**MATERIALS PROVIDED**
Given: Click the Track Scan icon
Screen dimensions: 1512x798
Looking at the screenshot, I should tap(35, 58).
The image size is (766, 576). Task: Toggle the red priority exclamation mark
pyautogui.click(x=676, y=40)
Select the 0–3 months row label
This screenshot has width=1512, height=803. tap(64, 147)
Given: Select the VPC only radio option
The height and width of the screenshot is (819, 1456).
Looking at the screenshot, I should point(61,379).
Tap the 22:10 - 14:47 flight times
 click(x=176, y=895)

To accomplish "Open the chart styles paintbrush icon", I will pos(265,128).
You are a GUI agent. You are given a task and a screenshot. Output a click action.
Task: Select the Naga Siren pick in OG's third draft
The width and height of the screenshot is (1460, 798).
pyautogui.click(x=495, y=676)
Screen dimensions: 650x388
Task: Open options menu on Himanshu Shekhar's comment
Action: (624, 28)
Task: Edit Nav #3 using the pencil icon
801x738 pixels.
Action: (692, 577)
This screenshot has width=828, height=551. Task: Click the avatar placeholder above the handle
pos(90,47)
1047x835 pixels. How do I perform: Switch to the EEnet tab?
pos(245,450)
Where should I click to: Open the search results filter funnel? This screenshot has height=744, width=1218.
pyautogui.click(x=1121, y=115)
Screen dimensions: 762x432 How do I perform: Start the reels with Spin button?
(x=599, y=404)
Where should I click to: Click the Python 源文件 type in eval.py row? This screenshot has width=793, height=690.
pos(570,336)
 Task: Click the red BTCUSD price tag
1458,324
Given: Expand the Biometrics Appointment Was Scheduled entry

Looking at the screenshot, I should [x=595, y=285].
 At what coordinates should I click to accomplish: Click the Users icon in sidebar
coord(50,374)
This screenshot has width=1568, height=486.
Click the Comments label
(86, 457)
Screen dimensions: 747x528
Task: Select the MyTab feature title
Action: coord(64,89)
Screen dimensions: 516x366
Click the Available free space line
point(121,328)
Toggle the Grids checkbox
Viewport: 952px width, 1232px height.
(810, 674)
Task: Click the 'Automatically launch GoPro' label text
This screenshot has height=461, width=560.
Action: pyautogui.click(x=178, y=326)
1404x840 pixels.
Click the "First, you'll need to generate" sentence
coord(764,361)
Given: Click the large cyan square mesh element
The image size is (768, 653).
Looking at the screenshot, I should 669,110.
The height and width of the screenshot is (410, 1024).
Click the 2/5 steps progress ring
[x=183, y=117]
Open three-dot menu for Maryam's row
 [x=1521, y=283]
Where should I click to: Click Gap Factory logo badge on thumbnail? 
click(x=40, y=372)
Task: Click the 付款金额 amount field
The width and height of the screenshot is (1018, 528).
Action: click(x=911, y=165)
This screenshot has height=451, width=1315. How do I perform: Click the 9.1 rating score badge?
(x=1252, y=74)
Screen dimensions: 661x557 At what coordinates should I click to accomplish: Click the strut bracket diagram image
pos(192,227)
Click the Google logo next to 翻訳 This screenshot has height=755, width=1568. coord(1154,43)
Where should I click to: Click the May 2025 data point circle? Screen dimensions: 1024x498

**WHAT YOU NEED TO DO**
Gather every line of the material that contains the string "This". Case counts.

**OUTPUT**
This screenshot has width=1512, height=803. tap(64, 147)
This screenshot has width=828, height=551. Task: Click the avatar placeholder above the handle
Where should I click to: Open the search results filter funnel? This screenshot has height=744, width=1218.
Where should I click to: Click the Python 源文件 type in eval.py row? This screenshot has width=793, height=690.
This screenshot has width=1568, height=486.
This screenshot has height=461, width=560.
This screenshot has height=451, width=1315. How do I perform: Click the 9.1 rating score badge?
Click the Google logo next to 翻訳 This screenshot has height=755, width=1568. coord(1154,43)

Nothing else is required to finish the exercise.